And finally, the U.S. Bureau of Narcotics had reports that General Vang Pao,
commander of the CIA's 'secret army', had been operating a heroin factory at
Long Tieng, headquarters for CIA sponsored operations in northern Laos.

In the fertile minds of the geopolitical strategists in the CIA's Special
Operations division, potential infiltration routes stretched from the Shan
hills of north-eastern Burma, through the rugged Laotian mountains, and then
southward into the Central Highlands of South Vietnam. According to one
retired CIA operative, Lt. Col. Lucien Conein, Agency personnel were sent to
Laos in 1959 to supervise eight Green Beret teams who were then training Meo
guerrillas on the Plain of Jars. In 1960 and 1961 the CIA recruited elements
of Nationalist Chinese Paramilitary units based in northern Thailand to
inf[i]ltrate into China-Burma border areas; they also sent Green Berets into
South Vietnam's Central Highlands to organize hilltribe commando units for
intelligence and sabotage patrols along the Ho Chi Minh Trail. Finally, in
1962 one CIA operative based in northwestern Laos began sending trained Yao
and Lahu tribesmen into the heart of China's Yunnan Province to monitor road
traffic and tap telephones.

While the U.S. military required half a million troops to fight a
conventional war in South Vietnam, the mountain war had needed only a handful
of Americans. American paramilitary personnel in Laos tended to serve long
tours of duty, some for a decade or more, and had been given an enormous
amount of personal power. If the nature of the conventional war in South
Vietnam is best analyzed in terms of the faceless bureaucracies that spewed
out jargonized policies, the secret war in Laos is most readily understood
through the men who fought it.

THE OPERATIVES

Three men, perhaps more than any of the others, have left their personal
imprint on the conduct of the secret war: Edgar Buell, Anthony Poe, and
William Young. And each in his own way illustrates a different aspect of
America's conscious and unconscious complicity in the Laotian opium traffic.

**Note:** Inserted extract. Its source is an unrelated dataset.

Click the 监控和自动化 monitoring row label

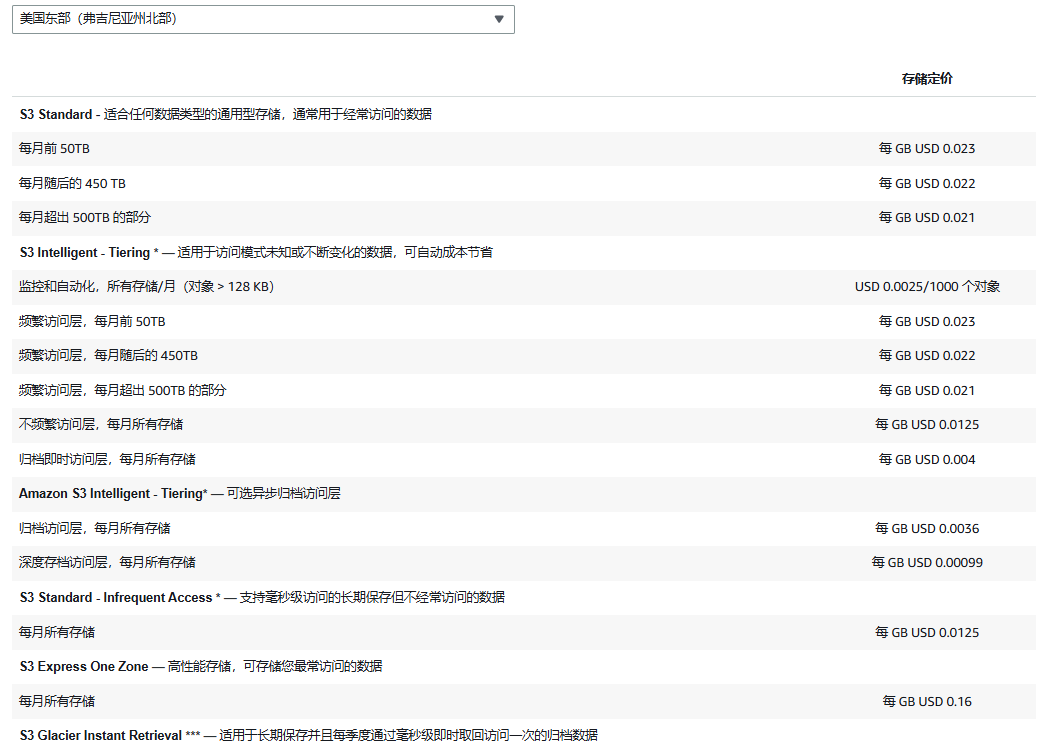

William Young, perhaps one of the most effective agents ever, was born in the
Burmese Shan States, where his grandfather had been a missionary to the hill
tribes. A gifted linguist, Young spoke five of the local languages and
probably knew more about mountain minorities than any other American in Laos;
the ClA rightly regarded him as its "tribal expert." Because of his deep and
sophisticated understanding of the hill tribes, he viewed the opium problem
from the perspective of a hilltribe farmer. He felt nothing should be done to
obstruct the opium traffic. Young explained his views: "As long as there is
opium in Burma, somebody will market it."

Anthony Poe was indifferent to the problem. A marine in the Pacific during
World War II, Poe joined the CIA's Special Operations division sometime after
the war and quickly earned a reputation as one of its crack clandestine
warfare operatives in Asia, playing an important role in the CIA's Tibetan
operations. Poe's first assignment in Indochina was with anti-Sihanouk
mercenaries along the Cambodian border in South Vietnam, and in 1963 he was
sent to Laos as chief advisor to General Vang Pao. Several years later he was
transferred to northwestern Laos to supervise Secret Army operations in the
tri-border area and to work with Yao tribesmen. The Yao remember "Mr. Tony"
as a drinker and as an authoritarian commander who bribed and threatened to
reach his goals, as a mercurial leader who rewarded his soldiers 500 kip (one
dollar) for an ear and 5,000 kip for a severed head—when accompanied by a
Pathet Lao army cap. He was indifferent toward the opium traffic and ignored
the prospering heroin factories along the Mekong River, not once stopping any
of Ouane Rattikone's officers from using U.S. supplied facilities to
administer the drug traffic.

The most curious of this triumvirate is Edgar "Pop" Buell, originally a
farmer from Steuben County, Indiana. Buell first came to Laos in 1960 as an
agricultural volunteer for International Voluntary Services (IVS), a Bible
Belt counterpart of the Peace Corps. He was assigned to the Plain of Jars,
where the CIA was building up its secret Meo army, and became involved in the
Agency's activities largely through circumstance and his own God-given
anti-Communism. As CIA influence spread through the Meo villages ringing the
Plain of Jars, Buell became a one-man supply corps, dispatching Air America
planes to drop rice, meat, and other necessities the CIA had promised to
deliver. Buell feigned being the innocent country boy, claiming his work was
humanitarian aid for Meo refugees. Nevertheless, his operations were clearly
an integral part of the CIA program. In his efforts to bolster the Meo
economy and to increase the tribe' military effectiveness, Buell utilized his
agricultural skills to improve Meo techniques for planting and cultivating
opium. "If you're gonna grow it, grow it good," Buell told the Meo.

THE EMERGENCE OF THE KMT

Just as the work of French clandestine services in Indochina had enabled the
opium trade to survive a government repression campaign, so some CIA
'actives' in Burma helped transform the poppy-growing Shan States from a
relatively backwater into the largest opium-growing center in the world. The
precipitous collapse of the Nationalist Chinese or Kuomintang (KMT)
government in 1949 convinced the Truman administration that it had to stem
"the southward flow of communism" into Southeast Asia. In 1950 the Defense
Department proffered military aid to the remnants of the defeated Kuomintang
army in the Burmese Shan States for a projected invasion of southern China.
Although the KMT army was to fail in its military objectives, it did succeed
in monopolizing and expanding the Shan States' opium trade.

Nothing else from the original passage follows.